A series of 3D models of graphene oxide (GO) nanofibers coated poly(vinyl alcohol) (PVA) composites (GO-C-PVA) were structured and their thermodynamic properties were studied by the molecular dynamic (MD) simulations. The results showed that the mechanical properties of GO-C-PVA were much stronger than those of pure PVA and PVA composites with random dispersion of GO. GO nanofibers coated around PVA also increased the glass transition temperature (Tg) of composite and improved its crystallization properties. Moreover, the mechanical properties and Tg of GO-C-PVA were increased with the increase of aspect ration and concentration of GO nanofibers. The maximum Young's modulus, shear and bulk modulus of composite with 10:3 aspect ration and 38.7% GO nanofibers was increased about 10, 8 and 15 times compared with that of pure PVA, respectively. Its yield strength was also increased by 10 times while maintaining excellent stretchability. Its Tg was up to 397.85 °C. The microstructure analyses of materials revealed that GO nanofibers not only interacted strongly with PVA, but also induced PVA crystallization and decrease the free volume of composite, thereby restrained the moving of PVA. Which result in the improvement of the thermodynamic properties of GO-C-PVA combined with the excellent properties of GO itself.
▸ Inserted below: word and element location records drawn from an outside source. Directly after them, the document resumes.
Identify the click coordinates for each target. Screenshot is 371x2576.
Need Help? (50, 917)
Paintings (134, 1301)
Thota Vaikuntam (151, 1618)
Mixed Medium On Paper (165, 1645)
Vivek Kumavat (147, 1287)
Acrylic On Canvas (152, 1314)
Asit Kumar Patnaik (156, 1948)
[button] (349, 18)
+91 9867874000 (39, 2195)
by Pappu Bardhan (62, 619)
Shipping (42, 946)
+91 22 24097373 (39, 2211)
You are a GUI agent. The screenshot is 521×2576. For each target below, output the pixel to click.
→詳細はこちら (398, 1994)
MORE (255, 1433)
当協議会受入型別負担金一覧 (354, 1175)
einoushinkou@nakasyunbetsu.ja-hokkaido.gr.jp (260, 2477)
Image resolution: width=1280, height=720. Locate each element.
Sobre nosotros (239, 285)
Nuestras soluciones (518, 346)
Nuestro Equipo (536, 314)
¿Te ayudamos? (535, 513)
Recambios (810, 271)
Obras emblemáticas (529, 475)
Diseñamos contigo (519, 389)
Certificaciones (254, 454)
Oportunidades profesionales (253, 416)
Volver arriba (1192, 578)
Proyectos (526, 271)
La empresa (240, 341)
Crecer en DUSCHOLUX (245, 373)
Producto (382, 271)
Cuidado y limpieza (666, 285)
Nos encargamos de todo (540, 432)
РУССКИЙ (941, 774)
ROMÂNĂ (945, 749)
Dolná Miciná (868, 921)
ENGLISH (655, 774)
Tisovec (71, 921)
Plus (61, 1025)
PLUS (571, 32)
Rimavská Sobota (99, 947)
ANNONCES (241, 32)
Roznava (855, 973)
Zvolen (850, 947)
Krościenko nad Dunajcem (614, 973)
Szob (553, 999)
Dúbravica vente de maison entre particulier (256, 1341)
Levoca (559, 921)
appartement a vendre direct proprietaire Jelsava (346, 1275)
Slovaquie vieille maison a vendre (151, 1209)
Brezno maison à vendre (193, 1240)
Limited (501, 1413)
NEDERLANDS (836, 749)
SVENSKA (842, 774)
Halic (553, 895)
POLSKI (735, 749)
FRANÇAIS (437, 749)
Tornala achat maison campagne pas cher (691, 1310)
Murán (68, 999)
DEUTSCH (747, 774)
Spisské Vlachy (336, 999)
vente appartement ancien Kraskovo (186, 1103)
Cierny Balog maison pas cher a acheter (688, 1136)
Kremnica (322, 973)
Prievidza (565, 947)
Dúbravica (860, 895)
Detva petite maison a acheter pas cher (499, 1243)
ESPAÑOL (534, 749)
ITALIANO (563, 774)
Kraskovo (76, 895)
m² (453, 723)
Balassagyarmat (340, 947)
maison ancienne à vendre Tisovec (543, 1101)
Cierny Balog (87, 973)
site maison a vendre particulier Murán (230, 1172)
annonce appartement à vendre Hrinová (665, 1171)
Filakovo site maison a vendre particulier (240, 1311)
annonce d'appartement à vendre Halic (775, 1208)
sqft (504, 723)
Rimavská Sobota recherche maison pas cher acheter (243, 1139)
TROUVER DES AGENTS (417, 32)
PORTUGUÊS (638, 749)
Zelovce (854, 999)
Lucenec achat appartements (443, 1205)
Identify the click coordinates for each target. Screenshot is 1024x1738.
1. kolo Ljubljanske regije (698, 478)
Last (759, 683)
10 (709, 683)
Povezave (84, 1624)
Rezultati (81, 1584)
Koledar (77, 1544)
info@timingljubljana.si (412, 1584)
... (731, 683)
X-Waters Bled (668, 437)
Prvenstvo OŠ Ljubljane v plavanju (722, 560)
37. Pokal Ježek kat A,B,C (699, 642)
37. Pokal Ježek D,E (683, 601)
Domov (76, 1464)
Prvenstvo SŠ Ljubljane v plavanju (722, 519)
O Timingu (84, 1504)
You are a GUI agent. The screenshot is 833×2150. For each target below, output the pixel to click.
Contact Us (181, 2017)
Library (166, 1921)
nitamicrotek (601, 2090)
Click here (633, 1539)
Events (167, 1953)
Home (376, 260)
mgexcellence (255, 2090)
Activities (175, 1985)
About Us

构建了一系列氧化石墨烯（GO）纳米纤维包覆的聚乙烯醇（PVA）复合材料（GO-C-PVA）的3D模型，并通过分子动力学（MD）模拟研究了它们的热力学性质。结果表明，GO-C-PVA的力学性能比纯PVA和GO随机分散的PVA复合材料的力学性能强得多。涂覆在PVA周围的GO纳米纤维还提高了复合材料的玻璃化转变温度（Tg），并改善了其结晶性能。而且，GO-C-PVA的力学性能和Tg随长径比和GO纳米纤维浓度的增加而增加。长宽比为10：3和GO纤维为38.7％的复合材料的最大杨氏模量，剪切模量和体积模量分别比纯PVA分别提高了约10倍，8倍和15倍。其屈服强度也提高了10倍，同时保持了出色的拉伸性。其Tg高达397.85℃。材料的微观结构分析表明，GO纳米纤维不仅与PVA强烈相互作用，而且还引起PVA结晶并降低了复合材料的自由体积，从而抑制了PVA的移动。从而改善了GO-C-PVA的热力学性能，并结合了GO本身的优异性能。